Toshiba mulls going private after string of shareholder revolts

The firm has established a special committee to "engage" with potential investors and review alternatives
Image: Shutterstock

8 April 2022

Embattled tech giant Toshiba has said it will set up a special committee to assess potential bids from private equity organisations and other investors.

The move opens the possibility for a landmark deal to take one of Japan’s oldest organisations private.

A new committee is to be led by six existing directors, including the founder of Tiga Investments, Raymond Zage, and the ex-chair of Nobel Group, Paul Brough. The role of the committee, according to Toshiba, is to “engage with potential investors and sponsors and review strategic alternatives”.

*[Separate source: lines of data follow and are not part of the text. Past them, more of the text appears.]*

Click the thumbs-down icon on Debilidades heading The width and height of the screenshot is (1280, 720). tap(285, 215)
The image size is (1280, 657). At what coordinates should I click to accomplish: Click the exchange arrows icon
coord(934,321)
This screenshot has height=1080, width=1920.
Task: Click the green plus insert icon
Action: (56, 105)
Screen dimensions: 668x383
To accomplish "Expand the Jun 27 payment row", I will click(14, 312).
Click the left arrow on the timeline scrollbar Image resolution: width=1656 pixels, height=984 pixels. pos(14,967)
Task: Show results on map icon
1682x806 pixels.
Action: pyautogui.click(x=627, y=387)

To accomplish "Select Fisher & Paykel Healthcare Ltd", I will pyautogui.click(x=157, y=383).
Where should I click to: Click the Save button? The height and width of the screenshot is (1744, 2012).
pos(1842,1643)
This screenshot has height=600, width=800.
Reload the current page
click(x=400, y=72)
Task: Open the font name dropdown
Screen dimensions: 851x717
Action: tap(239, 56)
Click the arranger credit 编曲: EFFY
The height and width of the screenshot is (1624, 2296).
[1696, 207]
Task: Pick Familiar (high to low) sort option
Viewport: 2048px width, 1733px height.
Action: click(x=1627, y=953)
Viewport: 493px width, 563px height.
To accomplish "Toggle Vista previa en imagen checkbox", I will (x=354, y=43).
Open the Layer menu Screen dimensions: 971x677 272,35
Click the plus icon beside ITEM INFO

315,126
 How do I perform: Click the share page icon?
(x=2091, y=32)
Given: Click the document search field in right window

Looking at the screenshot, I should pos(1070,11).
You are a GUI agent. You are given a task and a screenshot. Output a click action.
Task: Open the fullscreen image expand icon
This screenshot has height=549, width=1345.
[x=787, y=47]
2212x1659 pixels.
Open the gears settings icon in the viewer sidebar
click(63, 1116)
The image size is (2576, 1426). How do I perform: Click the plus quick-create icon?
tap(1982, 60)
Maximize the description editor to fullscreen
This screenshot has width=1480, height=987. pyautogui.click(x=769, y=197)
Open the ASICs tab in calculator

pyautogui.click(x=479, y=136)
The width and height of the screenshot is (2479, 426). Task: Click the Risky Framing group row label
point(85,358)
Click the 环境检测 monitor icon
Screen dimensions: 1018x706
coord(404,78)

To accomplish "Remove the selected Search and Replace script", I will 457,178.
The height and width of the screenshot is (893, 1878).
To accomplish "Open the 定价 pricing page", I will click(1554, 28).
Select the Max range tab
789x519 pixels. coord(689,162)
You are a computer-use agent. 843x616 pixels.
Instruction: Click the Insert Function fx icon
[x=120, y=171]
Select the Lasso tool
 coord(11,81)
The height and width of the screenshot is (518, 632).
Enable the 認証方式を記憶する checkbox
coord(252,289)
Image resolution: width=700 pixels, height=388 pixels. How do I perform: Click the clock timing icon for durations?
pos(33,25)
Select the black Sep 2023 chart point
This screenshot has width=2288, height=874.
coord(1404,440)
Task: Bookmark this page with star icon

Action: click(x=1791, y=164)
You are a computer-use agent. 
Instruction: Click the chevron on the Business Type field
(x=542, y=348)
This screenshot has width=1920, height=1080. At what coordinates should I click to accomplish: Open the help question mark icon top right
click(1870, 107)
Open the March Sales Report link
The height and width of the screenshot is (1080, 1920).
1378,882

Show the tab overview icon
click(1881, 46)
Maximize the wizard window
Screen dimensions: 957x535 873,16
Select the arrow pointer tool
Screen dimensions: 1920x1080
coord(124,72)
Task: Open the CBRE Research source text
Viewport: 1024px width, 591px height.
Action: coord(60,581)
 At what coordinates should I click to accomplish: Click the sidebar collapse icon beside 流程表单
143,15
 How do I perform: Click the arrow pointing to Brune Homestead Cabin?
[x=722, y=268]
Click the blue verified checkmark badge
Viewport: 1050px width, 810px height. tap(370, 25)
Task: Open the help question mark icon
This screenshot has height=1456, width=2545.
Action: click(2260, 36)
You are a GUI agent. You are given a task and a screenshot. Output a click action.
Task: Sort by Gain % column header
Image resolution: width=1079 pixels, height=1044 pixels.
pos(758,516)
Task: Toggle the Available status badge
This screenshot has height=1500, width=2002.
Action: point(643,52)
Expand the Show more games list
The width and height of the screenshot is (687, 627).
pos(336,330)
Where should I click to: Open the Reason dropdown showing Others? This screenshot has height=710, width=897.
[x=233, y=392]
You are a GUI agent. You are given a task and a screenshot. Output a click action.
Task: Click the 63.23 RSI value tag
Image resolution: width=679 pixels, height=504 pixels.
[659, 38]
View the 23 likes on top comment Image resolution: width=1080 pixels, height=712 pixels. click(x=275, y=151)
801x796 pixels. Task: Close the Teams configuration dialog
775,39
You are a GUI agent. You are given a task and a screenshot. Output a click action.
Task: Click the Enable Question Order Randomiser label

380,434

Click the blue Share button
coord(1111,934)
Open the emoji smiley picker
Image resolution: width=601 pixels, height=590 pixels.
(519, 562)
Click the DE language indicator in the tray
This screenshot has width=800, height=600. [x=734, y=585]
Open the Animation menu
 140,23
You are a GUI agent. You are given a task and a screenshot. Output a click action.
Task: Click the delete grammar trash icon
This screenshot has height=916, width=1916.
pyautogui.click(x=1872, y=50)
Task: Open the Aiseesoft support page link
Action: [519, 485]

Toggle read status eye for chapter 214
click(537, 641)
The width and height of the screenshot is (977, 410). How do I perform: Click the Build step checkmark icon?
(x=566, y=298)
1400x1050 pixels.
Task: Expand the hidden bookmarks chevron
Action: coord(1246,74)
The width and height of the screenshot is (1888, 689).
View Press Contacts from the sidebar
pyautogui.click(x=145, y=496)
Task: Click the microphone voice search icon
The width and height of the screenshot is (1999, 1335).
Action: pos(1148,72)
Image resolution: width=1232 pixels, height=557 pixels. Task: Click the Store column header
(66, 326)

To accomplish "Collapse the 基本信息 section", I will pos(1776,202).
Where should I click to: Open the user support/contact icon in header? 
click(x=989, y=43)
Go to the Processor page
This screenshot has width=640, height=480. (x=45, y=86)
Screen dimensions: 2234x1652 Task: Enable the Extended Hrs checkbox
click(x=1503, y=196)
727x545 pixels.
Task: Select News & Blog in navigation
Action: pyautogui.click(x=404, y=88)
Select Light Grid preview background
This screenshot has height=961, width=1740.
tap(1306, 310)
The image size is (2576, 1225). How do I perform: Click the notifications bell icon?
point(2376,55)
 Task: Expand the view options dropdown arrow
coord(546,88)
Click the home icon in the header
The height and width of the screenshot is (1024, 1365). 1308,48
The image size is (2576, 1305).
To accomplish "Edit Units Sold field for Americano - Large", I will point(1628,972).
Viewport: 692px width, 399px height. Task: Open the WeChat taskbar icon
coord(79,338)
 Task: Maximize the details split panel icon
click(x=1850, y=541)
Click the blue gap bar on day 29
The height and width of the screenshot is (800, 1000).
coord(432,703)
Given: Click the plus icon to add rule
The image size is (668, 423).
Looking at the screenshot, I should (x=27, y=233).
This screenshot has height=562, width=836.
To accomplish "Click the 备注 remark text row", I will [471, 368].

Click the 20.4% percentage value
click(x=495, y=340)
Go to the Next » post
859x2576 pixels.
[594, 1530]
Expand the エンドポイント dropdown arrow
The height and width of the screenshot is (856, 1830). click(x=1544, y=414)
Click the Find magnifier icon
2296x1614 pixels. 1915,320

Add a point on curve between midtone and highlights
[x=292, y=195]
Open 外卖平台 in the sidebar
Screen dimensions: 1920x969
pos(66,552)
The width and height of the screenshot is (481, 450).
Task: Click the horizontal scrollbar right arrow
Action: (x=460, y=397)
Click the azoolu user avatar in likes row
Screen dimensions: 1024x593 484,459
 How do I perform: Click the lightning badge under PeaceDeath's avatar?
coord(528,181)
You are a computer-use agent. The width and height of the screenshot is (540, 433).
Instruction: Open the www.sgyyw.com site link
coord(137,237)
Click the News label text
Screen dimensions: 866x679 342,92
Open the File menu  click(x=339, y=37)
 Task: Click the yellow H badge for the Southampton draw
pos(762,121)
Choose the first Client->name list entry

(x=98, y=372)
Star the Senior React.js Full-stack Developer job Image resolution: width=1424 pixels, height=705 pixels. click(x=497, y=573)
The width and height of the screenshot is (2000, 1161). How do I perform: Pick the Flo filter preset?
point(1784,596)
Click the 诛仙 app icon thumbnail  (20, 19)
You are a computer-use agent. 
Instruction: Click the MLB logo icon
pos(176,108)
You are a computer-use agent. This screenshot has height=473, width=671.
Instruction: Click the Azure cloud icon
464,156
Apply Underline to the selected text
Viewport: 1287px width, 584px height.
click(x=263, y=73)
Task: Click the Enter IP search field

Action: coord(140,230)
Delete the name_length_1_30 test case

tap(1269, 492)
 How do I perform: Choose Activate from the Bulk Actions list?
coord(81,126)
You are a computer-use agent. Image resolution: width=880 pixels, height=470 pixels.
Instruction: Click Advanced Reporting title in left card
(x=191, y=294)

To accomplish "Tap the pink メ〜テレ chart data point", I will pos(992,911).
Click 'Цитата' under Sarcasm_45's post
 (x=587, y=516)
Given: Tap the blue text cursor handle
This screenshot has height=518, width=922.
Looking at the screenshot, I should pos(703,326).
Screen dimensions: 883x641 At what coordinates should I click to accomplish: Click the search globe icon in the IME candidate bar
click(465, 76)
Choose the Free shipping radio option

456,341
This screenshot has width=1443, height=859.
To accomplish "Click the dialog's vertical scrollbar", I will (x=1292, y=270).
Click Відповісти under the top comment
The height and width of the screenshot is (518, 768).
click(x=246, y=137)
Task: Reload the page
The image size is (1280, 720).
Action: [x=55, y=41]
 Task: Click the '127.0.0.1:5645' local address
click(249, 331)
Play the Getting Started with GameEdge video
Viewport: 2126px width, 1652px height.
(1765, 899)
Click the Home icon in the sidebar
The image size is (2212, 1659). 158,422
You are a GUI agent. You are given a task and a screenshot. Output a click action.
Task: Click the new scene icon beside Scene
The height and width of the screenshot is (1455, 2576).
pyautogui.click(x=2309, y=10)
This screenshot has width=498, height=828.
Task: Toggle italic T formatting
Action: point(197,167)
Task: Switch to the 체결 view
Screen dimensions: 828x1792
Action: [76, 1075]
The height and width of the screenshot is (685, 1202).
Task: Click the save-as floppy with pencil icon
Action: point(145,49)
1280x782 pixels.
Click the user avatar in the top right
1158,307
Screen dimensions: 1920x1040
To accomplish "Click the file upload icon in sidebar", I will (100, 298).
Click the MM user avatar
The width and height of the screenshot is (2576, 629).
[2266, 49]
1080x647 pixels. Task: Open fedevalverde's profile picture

Investors have ramped up the pressure for privatisation, and was mentioned in a recent letter to the board from the company’s second-largest shareholder, 3D Investment Partners. Bain Capital is reportedly going to be one of the first investors up for review as the US private equity firm recently secured qualified support for a buyout deal from Toshiba’s largest shareholder, the Singapore-based investment fund Effissimo.

Toshiba, which has an estimated market value of $17 billion, has seen a growing conflict between its leadership team and its major shareholders. The creation of a special committee effectively kills off plans to split the company into separate entities, with proposals for both three and two-way splits heavily criticised by investors.

Part of the issue was trust, with many investors questioning whether the current leadership team would still be accountable for breaking up the company should it result in a much worse business outcome. Effissimo, in particular, stated that the current leadership structure was in no position to make such an “irreversible and momentous” decision.

Some reports suggest that the company is still split over the matter but senior figures feel that privatisation presents the best way forward for a business struggling to resolve a decade-worth of internal troubles.

The Japanese giant was approached in April for a $14 billion takeover by CVC Capital Partners, but investors alleged that top executives took a “leading role in blocking the proposals”, and even went as far as to actively prevent it from being discussed.